Developer-focused, salary and tech stack upfront.

Just one profile, no job applications!

This article is based on Node v16.14.0.

ETL is a process of extracting, transforming, and loading data from one or multiple sources into a destination. Have a look at the article ETL pipeline explained for a general overview on ETL pipelines.

💰 The Pragmatic Programmer: journey to mastery. 💰 One of the best books in software development, sold over 200,000 times.

This is the first article of a series about the extract phase in an ETL pipeline.

Extract Data in ETL pipeline

The first step in an ETL pipeline is to Extract the data, which we are going to Transform and Load in future steps. In the extract phase the decision is, which data sources to extract from and how exactly (API, authorization, DB, ...).

In the example, the jsonplaceholder.typicode.com will be used. It is a REST API, has a lot of options and is free for testing and prototyping. We are going to create two functions. One to extract the data, and the other one to orchestrate the different stages of the ETL pipeline.

In a real world example the data source would likely be a database, but for this example the placeholder API is fine. Since the same approach has to be followed, only the interface (directly connecting and querying or through middleware) to the database would be different.

Important in the Extract phase is:

  • Select the data source
  • Decide what data to extract
  • How to Query or retrieve the data (what method that is available, depends on the data source)

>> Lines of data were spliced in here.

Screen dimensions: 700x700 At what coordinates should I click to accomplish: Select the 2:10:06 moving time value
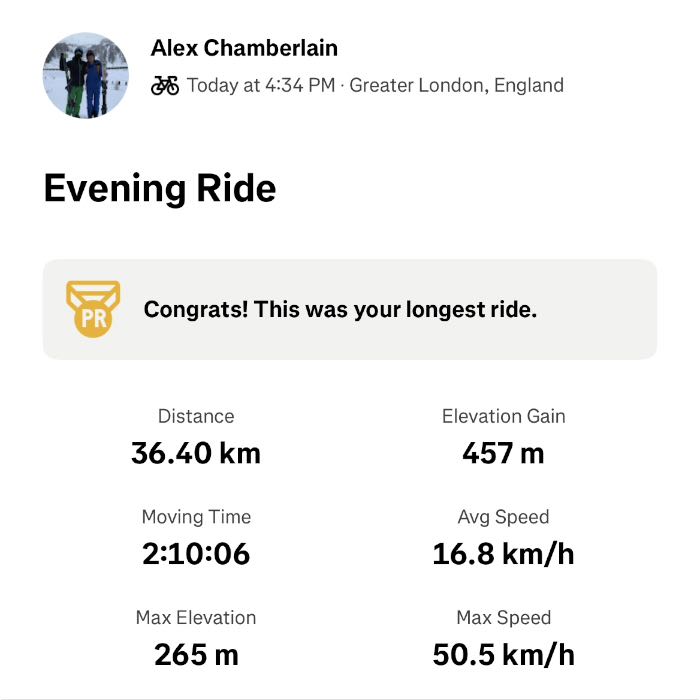coord(196,554)
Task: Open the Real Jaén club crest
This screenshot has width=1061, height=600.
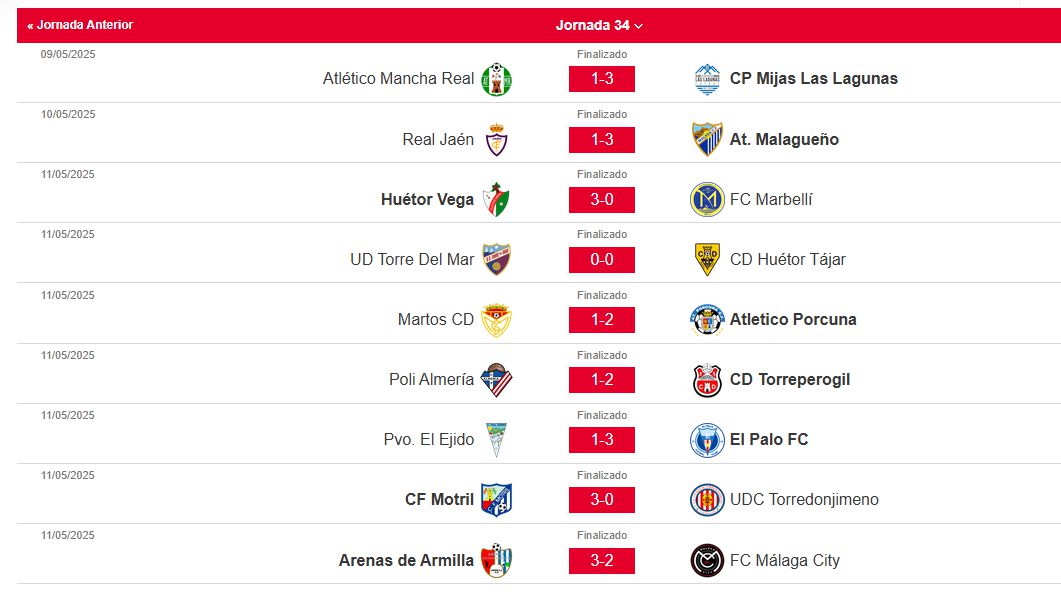Action: coord(496,140)
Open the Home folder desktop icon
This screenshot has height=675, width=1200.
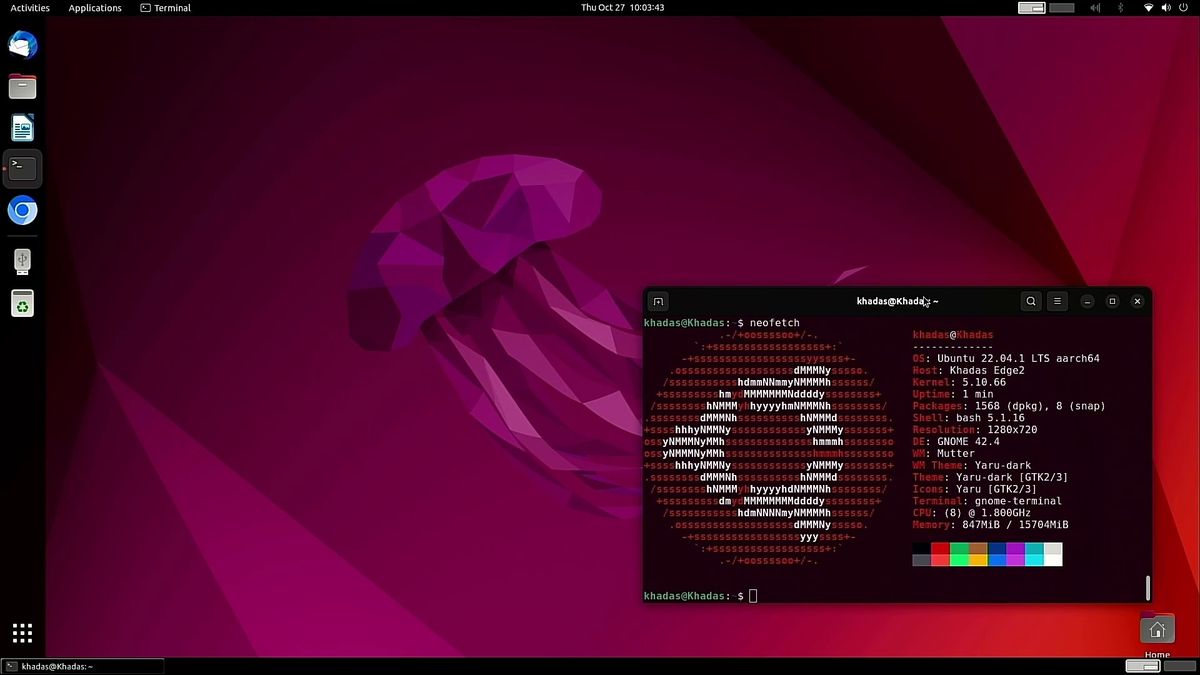tap(1157, 630)
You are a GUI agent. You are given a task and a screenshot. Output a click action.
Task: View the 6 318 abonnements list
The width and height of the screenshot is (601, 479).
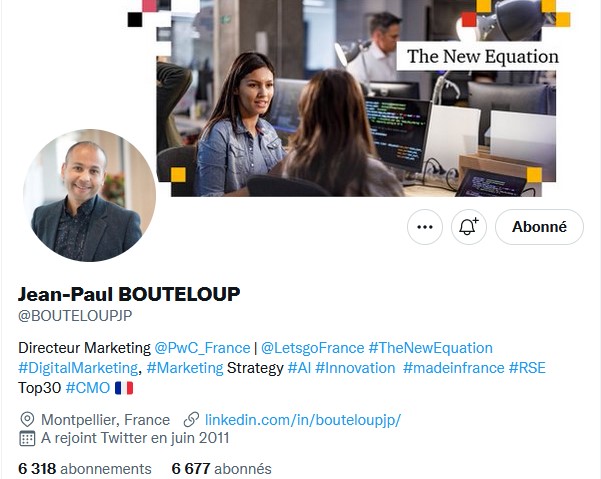click(x=85, y=469)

Let's start with creating the basics and then go through the steps:

    1. Query the data source

Create or add a project folder.

mkdir node-etl

Initialize project with npm init -y to be able to install node packages.

cd node-etl
npm init -y

Install node-fetch.

npm install node-fetch

1. Query the data source

Create an extract.js file, for handling querying the data.

touch extract.js

If you want to learn more about making API requests, check out How to make an API request in Node.

Add test code. We are going to query the photos for a specific album.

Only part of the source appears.